I suspect that, if we are talking about being taken "seriously" - and Mordant, I would humbly suggest that could do with some explanation - then the many, many weblogs published by teenagers to a largely uncaring world are irrelevant. That includes a lot of teenage girls who are picking up on the usefulness of the weblog as a way to interact with the world in a diaristic fashion, and to mediate between public exposure and private editorial. These people may be making great weblogs in a decade's time, but at the moment are not even in the running for "being taken seriously". Which is why I think Livejournal (pretty much designed for the technically inept producer of generic weblog content) is a poor place to look.

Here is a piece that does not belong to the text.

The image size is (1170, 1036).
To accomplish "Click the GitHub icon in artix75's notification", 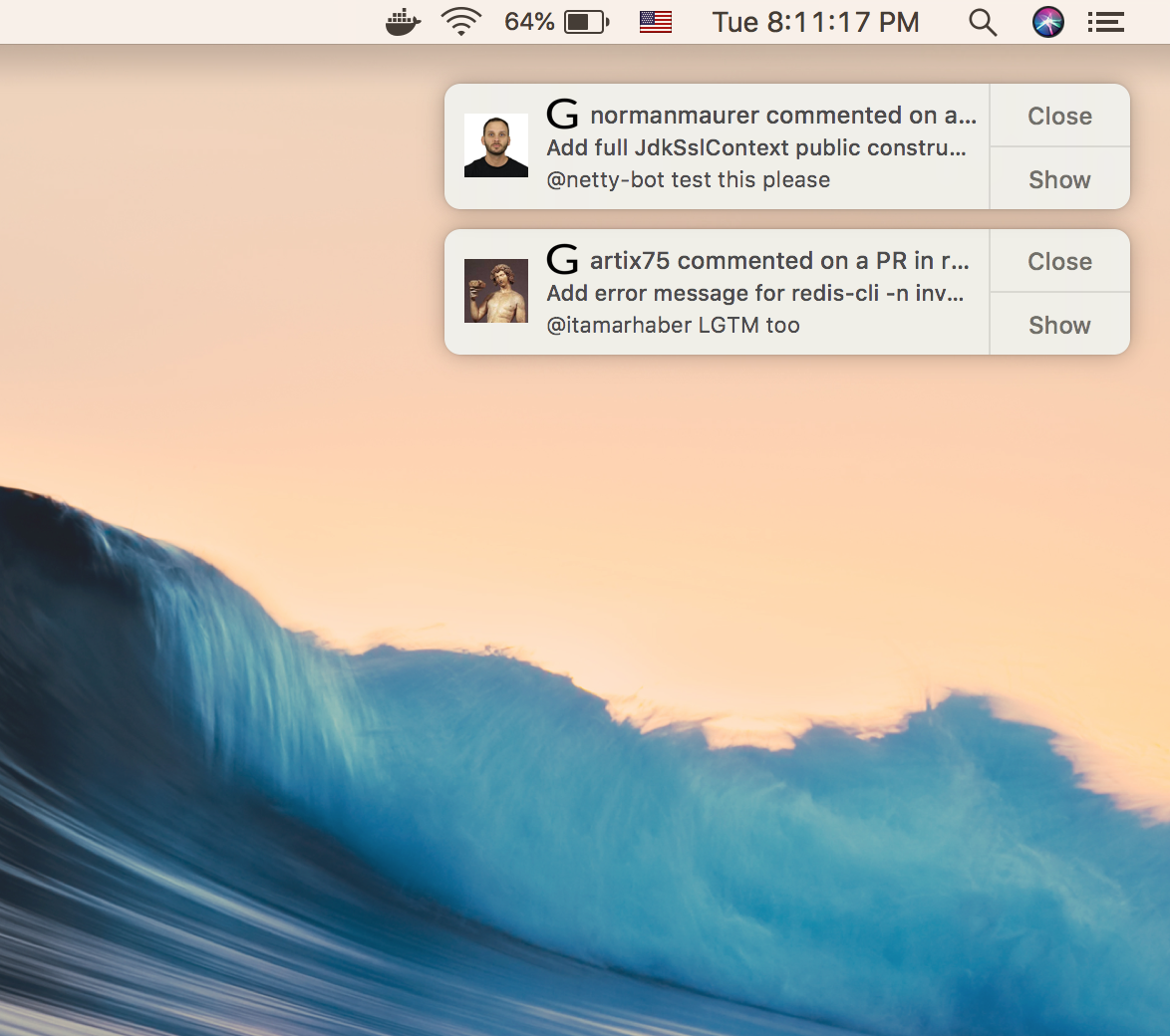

The top of the blogging hierarchy is probably taken up by people with geek appeal, still, particularly in America. So, we're talking about people like Joel Gray, Jason Kottke and that Ev twat, who have designed or been close to the designers of very important pieces of software for blogging. People who are metabloggerati, in effect. Although we are *also* talking about megnut.com, so perhaps that is related to accident rather than gender. You decide.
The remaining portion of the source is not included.